Politics & Diplomacy Security & Defense United States and Canada
New Atlanticist November 4, 2024

US absence in the world is as dangerous as US weakness

By John Teichert

Many lament the erosion of US strength abroad over the past three-and-a-half years. During the Biden administration, the world has become a more dangerous place, with the eruption of major wars in Eastern Europe and the Middle East and a resurgence of emboldened Chinese aggression in the Western Pacific. Many American conservatives rightly point to the feckless US withdrawal from Afghanistan in 2021 as a precedent that has enticed aggressors and inflamed malign activity around the planet.

At the same time, US national security policies have been constrained by President Joe Biden’s excessive concerns that demonstrations of US strength will lead to escalation. In reality, US weakness has driven escalatory cycles that have been profoundly harmful to US interests in recent years. As it turns out, strength checks aggression while weakness entices it—a lesson that great leaders are quick to embrace.
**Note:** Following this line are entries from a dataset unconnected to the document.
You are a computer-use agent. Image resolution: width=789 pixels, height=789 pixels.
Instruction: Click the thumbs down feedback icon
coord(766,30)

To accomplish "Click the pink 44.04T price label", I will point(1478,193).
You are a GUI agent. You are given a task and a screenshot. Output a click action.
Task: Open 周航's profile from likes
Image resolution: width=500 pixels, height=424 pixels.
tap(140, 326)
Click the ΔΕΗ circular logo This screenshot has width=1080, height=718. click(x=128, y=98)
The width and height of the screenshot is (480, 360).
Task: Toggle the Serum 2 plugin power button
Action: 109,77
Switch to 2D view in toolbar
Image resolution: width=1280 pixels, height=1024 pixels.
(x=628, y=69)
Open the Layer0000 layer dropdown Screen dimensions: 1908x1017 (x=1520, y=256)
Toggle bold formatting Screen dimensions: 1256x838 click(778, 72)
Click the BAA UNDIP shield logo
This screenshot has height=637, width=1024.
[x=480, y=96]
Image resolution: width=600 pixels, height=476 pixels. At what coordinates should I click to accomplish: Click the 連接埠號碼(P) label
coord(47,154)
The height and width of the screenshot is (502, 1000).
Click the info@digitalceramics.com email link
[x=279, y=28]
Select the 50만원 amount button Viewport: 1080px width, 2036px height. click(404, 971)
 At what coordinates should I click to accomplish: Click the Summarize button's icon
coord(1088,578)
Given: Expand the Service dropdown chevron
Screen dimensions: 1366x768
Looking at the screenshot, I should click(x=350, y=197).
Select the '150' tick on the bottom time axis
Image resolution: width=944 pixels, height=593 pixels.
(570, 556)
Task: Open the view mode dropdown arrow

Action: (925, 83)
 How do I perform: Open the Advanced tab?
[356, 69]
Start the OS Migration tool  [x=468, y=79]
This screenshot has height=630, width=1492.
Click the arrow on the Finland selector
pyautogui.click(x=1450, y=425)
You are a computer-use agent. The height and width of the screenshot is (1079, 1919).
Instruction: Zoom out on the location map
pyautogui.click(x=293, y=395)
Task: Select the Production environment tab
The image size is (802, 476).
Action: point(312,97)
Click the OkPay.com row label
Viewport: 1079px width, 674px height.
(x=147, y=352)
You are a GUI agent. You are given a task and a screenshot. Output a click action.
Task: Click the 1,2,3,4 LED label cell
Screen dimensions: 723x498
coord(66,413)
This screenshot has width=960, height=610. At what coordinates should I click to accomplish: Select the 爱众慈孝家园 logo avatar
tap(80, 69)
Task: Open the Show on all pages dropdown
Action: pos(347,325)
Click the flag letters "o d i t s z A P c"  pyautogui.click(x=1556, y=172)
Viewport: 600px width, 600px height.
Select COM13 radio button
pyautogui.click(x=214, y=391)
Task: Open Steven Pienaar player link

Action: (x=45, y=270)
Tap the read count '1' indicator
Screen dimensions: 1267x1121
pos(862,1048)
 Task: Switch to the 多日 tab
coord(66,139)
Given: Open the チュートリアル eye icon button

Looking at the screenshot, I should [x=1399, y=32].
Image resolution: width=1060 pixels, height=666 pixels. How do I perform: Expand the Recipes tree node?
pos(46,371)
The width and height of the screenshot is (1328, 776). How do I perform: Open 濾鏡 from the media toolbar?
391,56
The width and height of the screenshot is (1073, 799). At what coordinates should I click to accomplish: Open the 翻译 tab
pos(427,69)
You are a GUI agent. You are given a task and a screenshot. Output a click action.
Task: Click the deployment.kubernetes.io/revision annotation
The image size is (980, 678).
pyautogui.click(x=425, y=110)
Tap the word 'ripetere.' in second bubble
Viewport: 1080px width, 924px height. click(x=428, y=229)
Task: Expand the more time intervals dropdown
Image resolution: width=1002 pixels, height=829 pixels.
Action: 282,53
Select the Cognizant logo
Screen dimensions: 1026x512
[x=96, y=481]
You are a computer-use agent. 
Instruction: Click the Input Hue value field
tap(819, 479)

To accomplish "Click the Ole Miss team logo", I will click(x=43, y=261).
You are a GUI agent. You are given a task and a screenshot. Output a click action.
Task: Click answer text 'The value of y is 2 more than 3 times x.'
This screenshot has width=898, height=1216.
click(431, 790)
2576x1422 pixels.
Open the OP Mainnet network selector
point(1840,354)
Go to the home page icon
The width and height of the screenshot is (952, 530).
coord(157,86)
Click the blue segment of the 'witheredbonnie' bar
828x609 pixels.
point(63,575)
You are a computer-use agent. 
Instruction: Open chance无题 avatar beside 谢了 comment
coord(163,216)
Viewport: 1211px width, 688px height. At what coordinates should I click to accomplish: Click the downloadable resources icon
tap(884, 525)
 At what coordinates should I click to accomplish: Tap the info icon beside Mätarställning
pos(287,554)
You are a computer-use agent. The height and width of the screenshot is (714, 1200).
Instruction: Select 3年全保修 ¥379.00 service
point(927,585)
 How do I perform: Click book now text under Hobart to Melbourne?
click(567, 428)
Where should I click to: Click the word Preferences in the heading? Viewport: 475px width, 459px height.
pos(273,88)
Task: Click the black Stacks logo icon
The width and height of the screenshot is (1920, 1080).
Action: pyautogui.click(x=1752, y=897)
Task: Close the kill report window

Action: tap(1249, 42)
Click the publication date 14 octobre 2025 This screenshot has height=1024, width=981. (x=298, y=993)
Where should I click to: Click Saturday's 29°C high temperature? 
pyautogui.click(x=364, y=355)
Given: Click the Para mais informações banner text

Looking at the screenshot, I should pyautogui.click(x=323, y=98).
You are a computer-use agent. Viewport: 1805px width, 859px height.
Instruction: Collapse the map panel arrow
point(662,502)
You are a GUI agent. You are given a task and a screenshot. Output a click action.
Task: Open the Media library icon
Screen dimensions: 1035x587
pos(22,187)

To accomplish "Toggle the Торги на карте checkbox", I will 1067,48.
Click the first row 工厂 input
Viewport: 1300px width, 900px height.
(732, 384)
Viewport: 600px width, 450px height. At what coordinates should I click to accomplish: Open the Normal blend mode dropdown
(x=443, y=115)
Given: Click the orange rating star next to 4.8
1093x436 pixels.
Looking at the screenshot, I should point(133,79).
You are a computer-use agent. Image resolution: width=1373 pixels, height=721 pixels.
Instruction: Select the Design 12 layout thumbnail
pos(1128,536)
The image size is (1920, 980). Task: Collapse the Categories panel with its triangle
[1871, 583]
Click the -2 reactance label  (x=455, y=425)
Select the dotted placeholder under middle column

Some on the conservative side of the political spectrum have bemoaned this weakness while at the same time eagerly trumpeting their isolationist impulses. Yet on the world stage, there are many similarities between a weak United States and an absent United States. Both foster an international environment that is harmful to US interests, objectives, and priorities. Thus, it is time for conservatives to reconsider their national security positions to avoid producing the same disastrous results that have been evident during the current administration. Weakness and absence are strategic cousins that degrade deterrence and make adversary aggression much more likely.

The ramifications of either US weakness or absence . . . would prove devastating to the quality of life of many Americans.

Deterrence relies on an adversary’s perception of the situation. Following the proper application of deterrence theory, leaders and policymakers seek to diminish the perceived benefits in the mind of an adversary of engaging in an unwanted activity, while increasing the perceived risks and costs of that activity. At the same time, the adversary is asking two questions: Does the United States have the capability to respond? And does it have the will to do so?

In the current national security environment, hostile actors generally believe in the enduring US strength of capability. They know that the United States has overwhelming global military might. Yet, these hostile actors likely sense a profound weakness in Americans’ will to stand up for US interests, objectives, and priorities. Such perceptions about diminished will are reinforced by every presidential comment and report about Biden’s fears of escalation. As deterrence has diminished, aggressors have taken steps in the Middle East, Eastern Europe, and the Western Pacific that have benefited from a White House that is hesitant to act.

Just as weakness has eroded deterrence, so too would an absent United States, driven by isolationist impulses. A professed isolationism would provide a clear signal to an adversary that the United States lacks the will to engage in the global environment. Yet, isolationism has compounding effects on deterrence because US absence removes the proximity of its strength of capability. If the US military retreats from a robust global posture, its capability will not be available in the right quantity and adequate concentration to stop aggression. Thus, in the mind of an adversary, an isolationist US posture is characterized by a weakness in both capability and will—a dire situation for any strategy that relies on deterrence to prevent aggression. Such a retreat would diminish the United States’ ability to maintain a world order that is beneficial to its interests.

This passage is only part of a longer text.